● Prompt:
Return everything in the Craigslist article from "The firm’s chief" down to "in our approach.", copied word for word.

● Document:
The online marketplace Craigslist surprised everyone when it pulled the plug on its “adult services” listings a few days ago.
For months the site has been in the crosshairs of attorneys general and advocacy groups for operating what has been derided as a virtual bazaar for pimps and human traffickers exploiting women and children.
Last year the San Francisco-based company removed its “erotic services” section and replaced it with a fee-based adult category in response to pressure from 40 state attorneys general.
Now it has removed all of its adult content in an effort to pacify its critics.
It also adopted a policy of manually screening every advert, and in just over a year rejected some 700,000 for failing to meet its standards.
The firm’s chief executive Jim Buckmaster has never swayed from the company’s reasons for hosting these adverts.
In a May blog post, Mr Buckmaster wrote:
“[W]e are convinced Craigslist is a vital part of the solution to this age old scourge. We’ve been told as much by experts on the front lines of this fight, many of whom we have met with in person, and many of whom have shared very helpful suggestions that we have incorporated in our approach.
“Even politicians looking to make their careers at the expense of Craigslist’s good name grudgingly admit (when pressed) that we have made huge strides.”
Danah Boyd, a researcher at Microsoft and also a victim of abuse wrote in the Huffington Post that the belief that Craigslist is operating like a digital pimp and should be prosecuted is “faulty logic”.
“The problem with this logic is that it fails to account for three important differences: 1) most ISPs have a fundamental business – if not moral – interest in helping protect people; 2) the visibility of illicit activities online makes it much easier to get at, and help, those who are being victimized; and 3) a one-stop-shop is more helpful for law enforcement than for criminals. In short, Craigslist is not a pimp, but a public perch from which law enforcement can watch without being seen.”
Craigslist has long maintained that its standards exceeded those set by the rest of the industry, including the back pages of newspapers where “erotic” adverts are commonplace and even on eBay which has endured some unwanted attention for the listings on its Spanish subsidiary LOQUO.
Now the company’s decision to pull the ads here in the US, and replace the section with the word “censored” has everyone double-guessing the reasons behind the move.
In truth no-one really knows because Craigslist is a company that does not rush to the nearest TV studio to press its case. Even now, given the months of controversy and intense criticism, the executives at Craigslist have kept their own counsel.
But as they stay mum, everyone else is filling the vacuum – from supporters of the change to detractors and from those that applauded Craigslist’s stand in the first place to those that derided it.

(Records from a data source)
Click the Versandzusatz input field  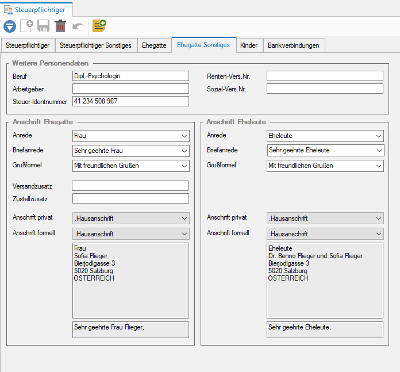pyautogui.click(x=130, y=186)
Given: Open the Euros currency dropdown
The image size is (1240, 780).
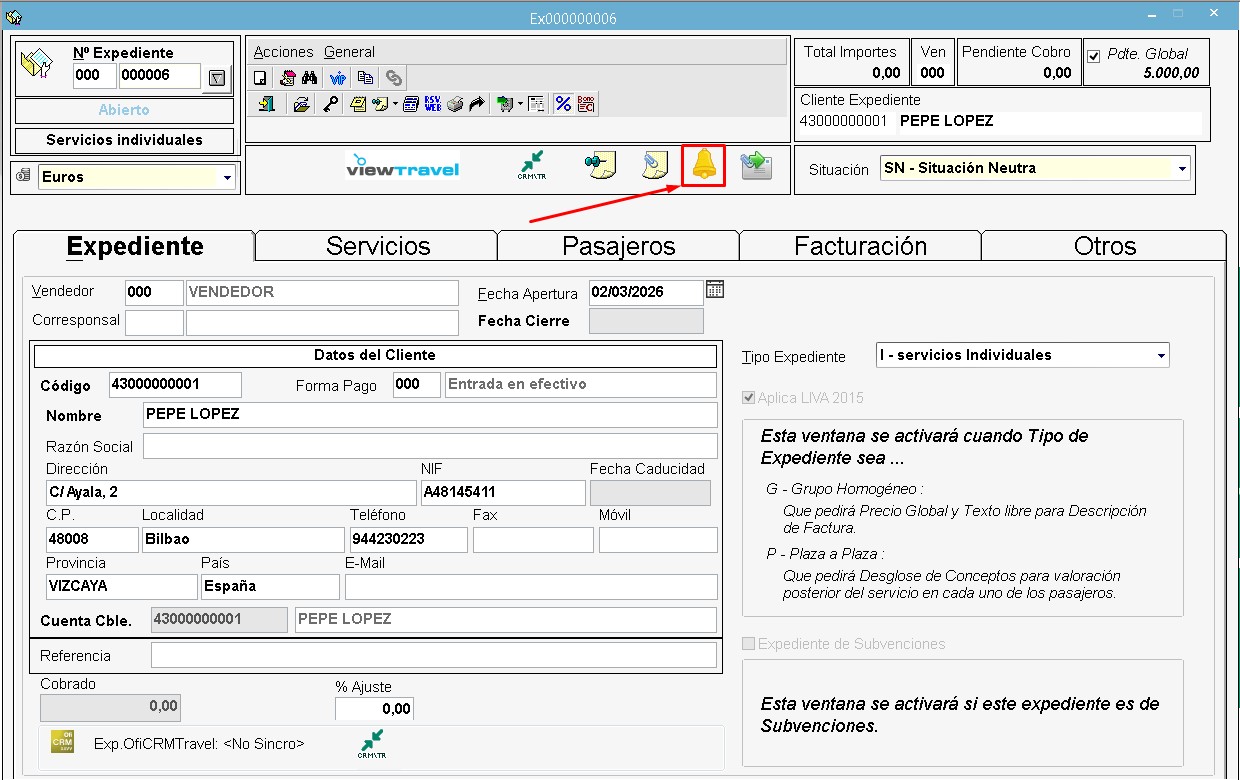Looking at the screenshot, I should 228,178.
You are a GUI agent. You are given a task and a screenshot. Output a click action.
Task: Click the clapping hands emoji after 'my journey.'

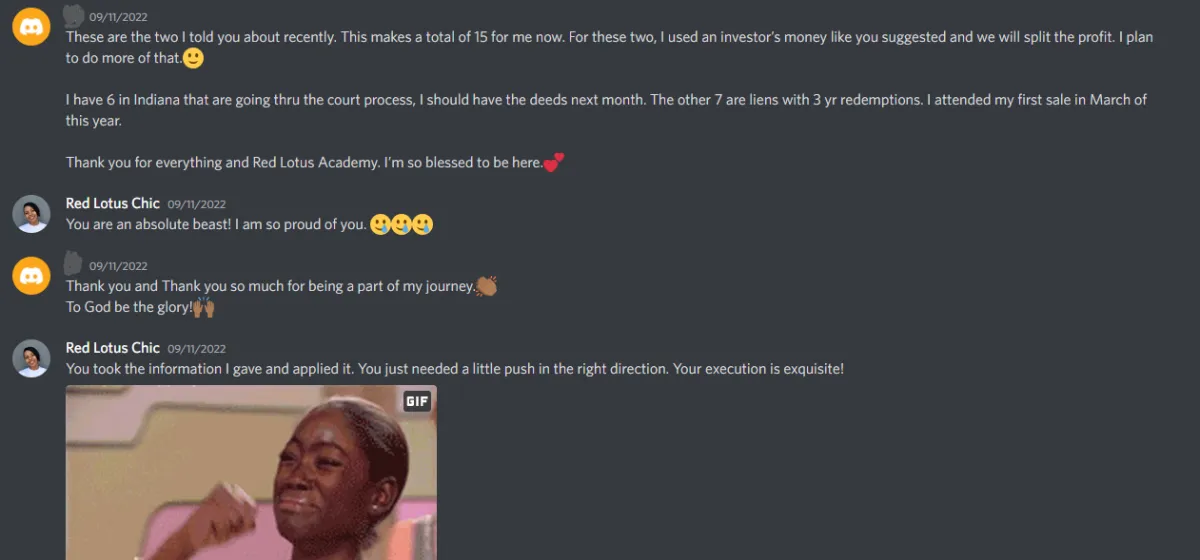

● Solution:
The firm’s chief executive Jim Buckmaster has never swayed from the company’s reasons for hosting these adverts.
In a May blog post, Mr Buckmaster wrote:
“[W]e are convinced Craigslist is a vital part of the solution to this age old scourge. We’ve been told as much by experts on the front lines of this fight, many of whom we have met with in person, and many of whom have shared very helpful suggestions that we have incorporated in our approach.